● Problem to solve
From the article on The Leaving below, return everything from "In November 2024, Bello" down to "novel titled Ho(us)e.", copied word for word.

● Excerpt
+ + + + + + +

The Leaving
- Book cover
- Author: Jumi Bello
- Language: English
- Genre: Literary fiction

= The Leaving =

Novel by Jumi Bello

The Leaving is a literary fiction novel by Jumi Bello. In 2022, the novel was canceled by its publisher Riverhead Books prior to release after Bello revealed that much of the book was plagiarized.

== Plot ==
Sumatra, a young black woman with a dissociative disorder living in Beijing, learns that she is pregnant and returns to the United States. She recounts her troubled and traumatic life story in a series of flashbacks, therapy sessions, and recordings for her unborn daughter.

== Background ==
Bello is the daughter of a Haitian American mother and a Nigerian father. After graduating from Grinnell College in 2013, she lived and traveled in Asia, including China, Taiwan, and the Philippines. Bello graduated from the Master of Fine Arts program in creative writing at the Iowa Writers' Workshop in 2021. In April 2021, she sold The Leaving, her debut novel, to publisher Riverhead Books in a six-figure deal.

== Publication history ==

=== Plagiarism issues and cancelation ===
According to Bello, in December 2021 she told her editor that the manuscript of The Leaving contained passages taken from authors James Baldwin and Carole Maso. In response, Riverhead Books conducted a review of the manuscript, identifying roughly 30 separate instances of plagiarism. The full list of authors whom Bello had plagiarized included Baldwin, Maso, Marie Cardinal, Matthew Olzmann, Jennifer Nansubuga Makumbi, Rebecca Solnit, and Bassey Ikpi. Riverhead estimated that 30 percent of The Leavings contents were plagiarized.

The novel's publication, which had been scheduled for July 2022, was canceled by Riverhead in February. In May, Bello published an essay on the website Literary Hub admitting to the plagiarism amid her struggles with mental illness and the pressure she felt to publish. Bello said that she had searched for other writers' depictions of pregnancy online, since she had never been pregnant herself, and had initially justified it to herself as "just borrowing and changing the language." She also said that Riverhead had reduced her time to edit the manuscript from eight months to two months.

Literary Hub withdrew Bello's essay hours after its publication. Readers discovered that the essay, too, had been plagiarized, with material taken from an article from the website Plagiarism Today. In a statement, Literary Hub said that the essay had been removed "because of inconsistencies in the story and, crucially, a further incident of plagiarism in the published piece". Jonathan Bailey, author of the plagiarized article, called Bello's writing process "a deeply problematic approach" that "makes plagiarism not only likely, but inevitable... The way you avoid plagiarism isn’t to 'change the language' but to never have that language in your original work in the first place."

Many social media users noted the irony in Bello having plagiarized in an essay meant to atone for her plagiarism. Writers such as Akwaeke Emezi and Terese Marie Mailhot defended Bello, arguing that she was receiving heightened criticism because of her race. Bello disagreed with these claims, but suggested that her identity as a black woman contributed to the media's interest in the story. Roxane Gay also expressed her support for Bello on Twitter, hoping that there would be "a space for redemption at some point".

===Aftermath===

A July 2022 Air Mail article extensively profiled Bello and the controversy surrounding The Leaving. In the article, Bello disclosed that she had schizoaffective disorder and post-traumatic stress disorder, and that she had been involuntarily hospitalized after graduating from Iowa, signing her book's contract the day after her release. The article also revealed that Bello had been involved in two previous plagiarism controversies: a poetry slam competition in Beijing, in which she plagiarized the poem "dogs!" by Danez Smith; and a submission to her fiction workshop at Iowa, in which she plagiarized a passage from Carmen Maria Machado's short story "Inventory." Bello apologized for her actions, saying that she had "made mistakes" and "hurt people terribly" while struggling with psychiatric treatment, external pressures, and life events.

In November 2024, Bello announced that she planned to complete her PhD the following year, using a novel manuscript as her dissertation. The following month, she revealed that she was working on a novel titled Ho(us)e.

== Reception ==
Before its release, The Leaving received a positive blurb from author Lidia Yuknavitch, who described the book as "nothing short of thrilling." The novel had also appeared on multiple lists of the "most anticipated" books of 2022.

+ + + + + + +

● Supplied material
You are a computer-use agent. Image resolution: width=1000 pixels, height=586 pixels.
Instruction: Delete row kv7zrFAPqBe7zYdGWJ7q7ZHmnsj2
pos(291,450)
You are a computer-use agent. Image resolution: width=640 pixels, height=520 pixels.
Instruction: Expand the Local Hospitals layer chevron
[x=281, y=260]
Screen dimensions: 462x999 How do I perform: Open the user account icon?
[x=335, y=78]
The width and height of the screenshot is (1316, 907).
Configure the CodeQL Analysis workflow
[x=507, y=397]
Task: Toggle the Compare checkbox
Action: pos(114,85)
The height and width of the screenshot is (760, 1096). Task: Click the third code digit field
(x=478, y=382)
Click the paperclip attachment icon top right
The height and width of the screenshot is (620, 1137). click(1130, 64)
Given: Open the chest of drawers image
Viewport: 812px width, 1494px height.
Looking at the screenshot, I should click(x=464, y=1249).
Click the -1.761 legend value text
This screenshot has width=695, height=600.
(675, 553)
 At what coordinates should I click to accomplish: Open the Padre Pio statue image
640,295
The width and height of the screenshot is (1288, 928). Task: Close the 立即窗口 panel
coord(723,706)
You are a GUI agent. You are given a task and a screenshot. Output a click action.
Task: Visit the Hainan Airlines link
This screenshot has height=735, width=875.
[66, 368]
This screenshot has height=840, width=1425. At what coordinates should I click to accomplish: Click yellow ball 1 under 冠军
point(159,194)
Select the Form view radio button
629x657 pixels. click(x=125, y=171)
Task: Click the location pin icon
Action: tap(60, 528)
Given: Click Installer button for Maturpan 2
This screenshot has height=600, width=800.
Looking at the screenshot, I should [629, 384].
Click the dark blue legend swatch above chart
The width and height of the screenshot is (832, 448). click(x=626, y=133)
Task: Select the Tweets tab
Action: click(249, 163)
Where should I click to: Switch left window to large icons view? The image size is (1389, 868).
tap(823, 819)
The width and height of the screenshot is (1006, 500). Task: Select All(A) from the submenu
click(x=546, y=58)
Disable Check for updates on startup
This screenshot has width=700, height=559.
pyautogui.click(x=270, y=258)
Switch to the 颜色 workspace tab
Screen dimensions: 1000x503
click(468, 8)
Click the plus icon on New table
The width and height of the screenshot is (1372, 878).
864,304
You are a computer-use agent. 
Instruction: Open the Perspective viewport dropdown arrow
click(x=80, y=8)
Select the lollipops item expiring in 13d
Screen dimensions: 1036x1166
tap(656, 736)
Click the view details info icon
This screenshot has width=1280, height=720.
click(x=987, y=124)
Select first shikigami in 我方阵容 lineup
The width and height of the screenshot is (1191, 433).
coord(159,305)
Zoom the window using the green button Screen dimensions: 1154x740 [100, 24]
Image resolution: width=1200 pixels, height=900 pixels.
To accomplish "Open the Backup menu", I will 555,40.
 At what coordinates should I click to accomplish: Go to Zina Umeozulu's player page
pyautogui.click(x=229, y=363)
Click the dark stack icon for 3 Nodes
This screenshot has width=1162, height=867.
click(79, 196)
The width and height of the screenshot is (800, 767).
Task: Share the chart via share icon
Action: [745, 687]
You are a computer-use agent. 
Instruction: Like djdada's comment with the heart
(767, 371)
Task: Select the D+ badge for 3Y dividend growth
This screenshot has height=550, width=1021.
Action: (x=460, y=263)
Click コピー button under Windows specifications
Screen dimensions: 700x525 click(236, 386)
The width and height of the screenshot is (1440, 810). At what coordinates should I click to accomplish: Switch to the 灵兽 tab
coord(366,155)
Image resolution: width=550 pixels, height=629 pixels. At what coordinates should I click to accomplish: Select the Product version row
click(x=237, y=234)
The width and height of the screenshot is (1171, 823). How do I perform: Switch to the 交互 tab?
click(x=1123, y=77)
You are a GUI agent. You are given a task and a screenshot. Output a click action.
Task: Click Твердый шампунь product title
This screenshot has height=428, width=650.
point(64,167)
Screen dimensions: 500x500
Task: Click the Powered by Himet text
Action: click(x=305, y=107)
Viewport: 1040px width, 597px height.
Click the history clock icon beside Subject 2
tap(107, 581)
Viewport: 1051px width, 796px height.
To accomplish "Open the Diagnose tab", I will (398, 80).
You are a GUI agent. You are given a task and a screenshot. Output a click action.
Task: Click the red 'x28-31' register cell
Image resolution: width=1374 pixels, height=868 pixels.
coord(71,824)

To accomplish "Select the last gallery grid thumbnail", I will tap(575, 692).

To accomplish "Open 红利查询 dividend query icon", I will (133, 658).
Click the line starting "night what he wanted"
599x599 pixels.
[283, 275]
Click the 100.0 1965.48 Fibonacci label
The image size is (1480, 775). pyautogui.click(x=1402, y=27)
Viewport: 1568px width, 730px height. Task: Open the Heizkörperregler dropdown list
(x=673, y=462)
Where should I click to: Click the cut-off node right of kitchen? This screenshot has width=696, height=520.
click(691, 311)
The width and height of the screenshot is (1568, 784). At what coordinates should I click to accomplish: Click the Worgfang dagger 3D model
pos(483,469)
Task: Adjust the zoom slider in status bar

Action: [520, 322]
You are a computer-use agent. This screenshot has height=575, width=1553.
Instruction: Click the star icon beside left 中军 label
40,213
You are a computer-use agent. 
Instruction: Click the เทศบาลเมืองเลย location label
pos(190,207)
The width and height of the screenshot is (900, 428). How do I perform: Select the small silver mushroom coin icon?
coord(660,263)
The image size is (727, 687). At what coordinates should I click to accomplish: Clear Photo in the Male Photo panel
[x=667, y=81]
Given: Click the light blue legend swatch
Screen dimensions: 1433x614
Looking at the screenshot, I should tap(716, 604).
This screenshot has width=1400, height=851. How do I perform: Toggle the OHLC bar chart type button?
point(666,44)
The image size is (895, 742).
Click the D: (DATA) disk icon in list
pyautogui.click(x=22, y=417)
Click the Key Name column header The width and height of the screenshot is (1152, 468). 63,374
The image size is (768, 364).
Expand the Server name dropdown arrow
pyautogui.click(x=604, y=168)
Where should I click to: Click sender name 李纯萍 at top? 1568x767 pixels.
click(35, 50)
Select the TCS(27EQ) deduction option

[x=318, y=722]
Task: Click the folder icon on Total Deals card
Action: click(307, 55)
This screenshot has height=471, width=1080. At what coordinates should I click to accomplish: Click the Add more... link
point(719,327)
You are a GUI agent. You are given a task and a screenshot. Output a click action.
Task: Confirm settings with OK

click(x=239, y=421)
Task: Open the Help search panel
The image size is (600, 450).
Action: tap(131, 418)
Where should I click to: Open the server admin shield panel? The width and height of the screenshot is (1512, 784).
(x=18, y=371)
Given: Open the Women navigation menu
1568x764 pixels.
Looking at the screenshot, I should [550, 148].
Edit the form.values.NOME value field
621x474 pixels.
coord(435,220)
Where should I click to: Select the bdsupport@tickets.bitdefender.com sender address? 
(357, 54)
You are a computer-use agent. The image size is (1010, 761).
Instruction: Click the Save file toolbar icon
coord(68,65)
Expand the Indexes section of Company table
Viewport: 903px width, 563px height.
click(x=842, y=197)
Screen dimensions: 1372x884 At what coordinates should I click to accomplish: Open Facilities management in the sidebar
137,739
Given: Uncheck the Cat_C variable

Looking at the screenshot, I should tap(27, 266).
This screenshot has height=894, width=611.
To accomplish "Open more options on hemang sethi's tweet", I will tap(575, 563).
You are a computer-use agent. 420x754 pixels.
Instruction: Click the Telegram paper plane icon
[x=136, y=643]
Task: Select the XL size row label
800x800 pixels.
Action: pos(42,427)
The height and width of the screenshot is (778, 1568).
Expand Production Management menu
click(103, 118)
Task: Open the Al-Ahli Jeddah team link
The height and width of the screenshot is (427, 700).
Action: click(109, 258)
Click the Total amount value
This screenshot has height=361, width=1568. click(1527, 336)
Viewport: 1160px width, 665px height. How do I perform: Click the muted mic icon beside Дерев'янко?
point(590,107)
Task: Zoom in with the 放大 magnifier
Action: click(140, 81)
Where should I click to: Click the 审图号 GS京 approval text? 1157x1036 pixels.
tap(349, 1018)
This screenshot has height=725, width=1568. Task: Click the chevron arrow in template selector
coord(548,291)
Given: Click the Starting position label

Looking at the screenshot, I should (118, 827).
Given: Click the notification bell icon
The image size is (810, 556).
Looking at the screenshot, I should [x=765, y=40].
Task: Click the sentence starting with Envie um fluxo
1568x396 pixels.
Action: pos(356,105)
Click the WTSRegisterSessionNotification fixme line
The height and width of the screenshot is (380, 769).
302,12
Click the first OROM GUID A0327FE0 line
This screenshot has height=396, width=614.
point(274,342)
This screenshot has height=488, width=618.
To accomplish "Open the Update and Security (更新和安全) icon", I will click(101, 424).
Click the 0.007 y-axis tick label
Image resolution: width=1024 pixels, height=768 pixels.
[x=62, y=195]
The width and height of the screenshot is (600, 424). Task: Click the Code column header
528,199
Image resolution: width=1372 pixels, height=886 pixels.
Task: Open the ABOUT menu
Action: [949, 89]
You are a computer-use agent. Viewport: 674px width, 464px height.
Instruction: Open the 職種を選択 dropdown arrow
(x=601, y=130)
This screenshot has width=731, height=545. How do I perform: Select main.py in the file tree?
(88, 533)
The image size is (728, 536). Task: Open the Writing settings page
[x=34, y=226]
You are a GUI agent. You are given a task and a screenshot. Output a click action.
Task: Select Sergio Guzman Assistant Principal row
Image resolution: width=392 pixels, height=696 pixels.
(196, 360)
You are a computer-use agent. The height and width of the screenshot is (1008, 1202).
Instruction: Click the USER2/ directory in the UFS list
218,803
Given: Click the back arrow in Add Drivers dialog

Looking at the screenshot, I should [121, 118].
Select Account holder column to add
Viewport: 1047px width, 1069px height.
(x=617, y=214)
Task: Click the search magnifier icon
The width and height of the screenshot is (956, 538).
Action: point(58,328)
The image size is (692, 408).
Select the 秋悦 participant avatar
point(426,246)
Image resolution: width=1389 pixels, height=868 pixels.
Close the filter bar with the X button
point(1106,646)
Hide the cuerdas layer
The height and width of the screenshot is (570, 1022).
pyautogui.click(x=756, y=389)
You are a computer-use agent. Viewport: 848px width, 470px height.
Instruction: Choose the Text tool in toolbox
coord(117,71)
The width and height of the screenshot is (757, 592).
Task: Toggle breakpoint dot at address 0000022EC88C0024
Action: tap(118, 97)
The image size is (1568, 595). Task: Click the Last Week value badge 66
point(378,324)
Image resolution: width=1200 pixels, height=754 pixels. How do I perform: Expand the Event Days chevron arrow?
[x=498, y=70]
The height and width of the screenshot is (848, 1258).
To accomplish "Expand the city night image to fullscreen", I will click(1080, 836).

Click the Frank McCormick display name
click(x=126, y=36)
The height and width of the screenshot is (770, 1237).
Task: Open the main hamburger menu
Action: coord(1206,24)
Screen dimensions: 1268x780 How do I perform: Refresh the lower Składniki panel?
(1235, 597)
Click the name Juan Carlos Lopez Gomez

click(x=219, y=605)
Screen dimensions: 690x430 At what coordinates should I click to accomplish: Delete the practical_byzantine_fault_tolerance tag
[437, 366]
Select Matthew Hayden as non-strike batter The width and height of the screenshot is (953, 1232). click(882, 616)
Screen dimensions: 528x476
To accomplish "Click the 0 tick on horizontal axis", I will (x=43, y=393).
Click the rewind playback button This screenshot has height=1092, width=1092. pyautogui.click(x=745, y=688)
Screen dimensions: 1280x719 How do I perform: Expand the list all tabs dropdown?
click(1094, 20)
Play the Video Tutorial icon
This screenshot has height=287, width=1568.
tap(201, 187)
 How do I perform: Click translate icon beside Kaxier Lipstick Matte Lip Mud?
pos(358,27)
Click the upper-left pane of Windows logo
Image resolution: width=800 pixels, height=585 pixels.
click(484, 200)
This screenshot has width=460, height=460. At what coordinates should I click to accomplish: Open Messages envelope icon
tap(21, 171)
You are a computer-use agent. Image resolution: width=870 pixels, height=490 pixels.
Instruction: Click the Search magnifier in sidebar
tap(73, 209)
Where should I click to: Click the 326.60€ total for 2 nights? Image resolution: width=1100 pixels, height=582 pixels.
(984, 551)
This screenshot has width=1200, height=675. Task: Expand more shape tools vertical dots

+ + + + + + +

● Response to this task
In November 2024, Bello announced that she planned to complete her PhD the following year, using a novel manuscript as her dissertation. The following month, she revealed that she was working on a novel titled Ho(us)e.